The following are some of the specific responsibilities of IT organizations with respects to scientific Data:

  • The provision of storage for Data including related services such as backup and quality controls to ensure content does not become corrupt;
  • The organisation of storage for Data, which includes data base structures and data models;
  • The accessibility to the stored data, which includes networking and access interfaces;
  • The provision of data entry, manipulation and access tools (hardware and software), either through procurement or development;
  • The evolution of IT data systems and services with technology and in particular the assurance that data content is preserved and unaltered through migrations.

None of these tasks require domain specific knowledge; however, close collaboration with Science is required to ensure that these systems and services fulfill its needs.

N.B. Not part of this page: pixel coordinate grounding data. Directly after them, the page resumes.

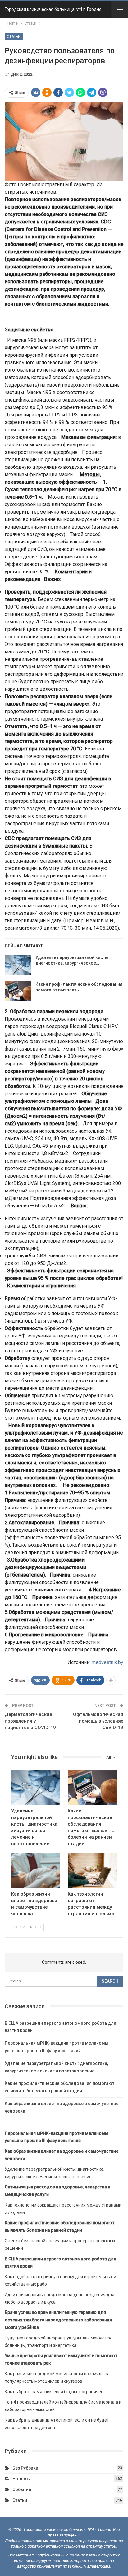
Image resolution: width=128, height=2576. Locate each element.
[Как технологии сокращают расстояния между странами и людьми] (92, 1870)
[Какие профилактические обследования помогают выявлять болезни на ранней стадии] (18, 991)
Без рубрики (25, 2468)
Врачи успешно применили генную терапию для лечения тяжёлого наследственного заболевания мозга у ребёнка (58, 2320)
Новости (21, 2478)
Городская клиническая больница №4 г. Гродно (53, 9)
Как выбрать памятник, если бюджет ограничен (54, 2391)
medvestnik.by (107, 1662)
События (21, 2489)
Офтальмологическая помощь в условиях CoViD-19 (98, 1721)
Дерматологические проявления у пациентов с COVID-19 (30, 1721)
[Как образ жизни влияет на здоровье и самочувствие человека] (35, 1870)
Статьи (14, 37)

The distinction between content and container as well as the requirement for subject domain knowledge are the principles for separation of duties in this data management partnership.

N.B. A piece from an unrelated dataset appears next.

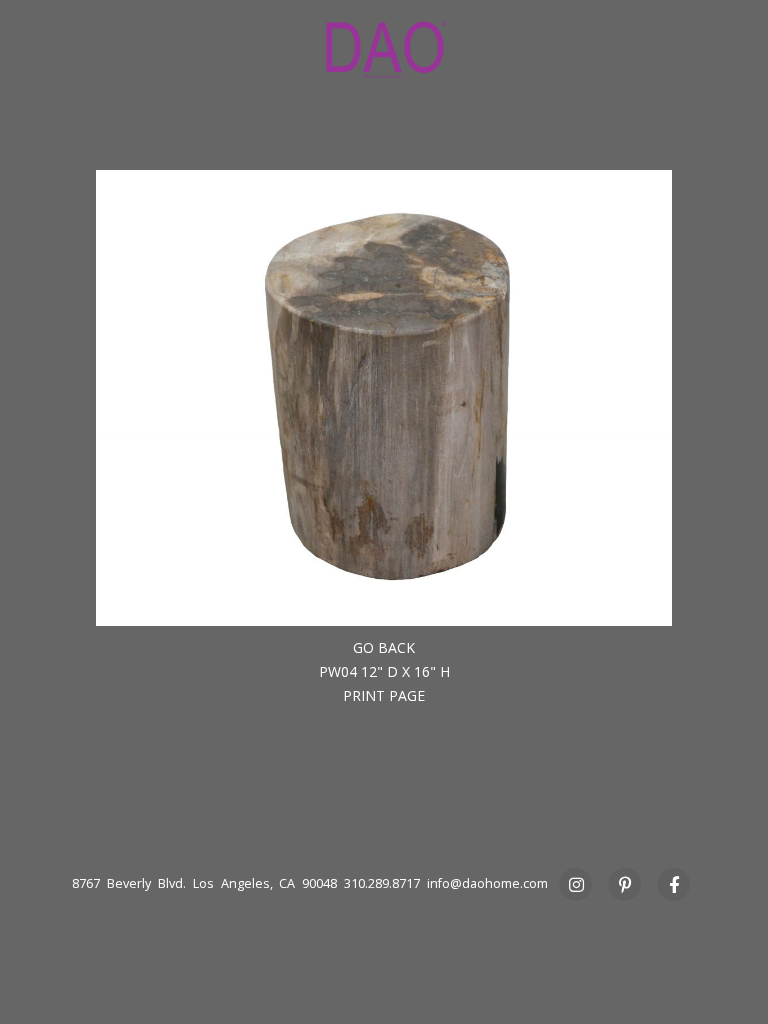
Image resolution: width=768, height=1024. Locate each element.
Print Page (384, 695)
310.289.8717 (382, 883)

Access to Information and Privacy Acts

DFO Science and Oceans sectors will manage their Data in a manner consistent with good Data management practices and with the Access to Information and Privacy Acts. When scientific Data are requested under the Act, ISDM officials or the responsible Regional Director of Science shall provide the Data to the ATIP Secretariat and inform them as to whether the Data can be disclosed or not, with supporting justification.

Implementation

It will be the responsibility of the Regional Directors of Science and the ADM responsible for Science to implement and ensure adherence to this policy. Inter-regional and inter-sectorial issues and concerns will be addressed by the ADM responsible for Science. A strategy and a plan for implementing the present policy will be developed by NSDMC and coordinated with the science strategic plan.  The strategic implementation plan shall be inclusive of DFO science Data partners at all levels and shall strive to include Data management within the life cycle of scientific Data as seamlessly as possible.

Given the potential resource requirements, implementation may be phased over multi-year period.  Where new or upgraded infrastructure, databases or applications are required these requirements will be passed on for implementation by relevant IT service organizations according to agreed upon plans.

References

Relevant legislation

Other Publications

Enquiries

For further information on this policy or on accessing scientific Data please contact:
Director, Integrated Science Data Management Service
W082, 12th Floor, 200 Kent St.
Ottawa, Ontario, Canada, K1A 0E6
(Tel) 613-990-0265
(Fax) 613-993-4658
Email: isdm-gdsi@dfo-mpo.gc.ca

Annex 1: Data Types

Some Data Types Covered Under the Management Policy of DFO Scientific Data

  1. Physical oceanographic Data
  2. Hydrological Data (e.g. flow volumes of streams and rivers)
  3. Meteorological Data
  4. Biological oceanographic Data
  5. Marine chemistry Data
  6. Contaminants Data
  7. Fisheries Data
  8. Biological Data (from commercial catch sampling, trawl and acoustic surveys, sentinel fisheries and industry surveys, science logbooks, etc.)
  9. Field and lab Data in support of stock assessments
  10. Fish health Data
  11. Freshwater and marine habitat Data
  12. Freshwater biological Data
  13. Experimental Lakes Area (ELA) Data
  14. Data collected by the Canadian Hydrographic Service, subject to CHS agreements and operational practices.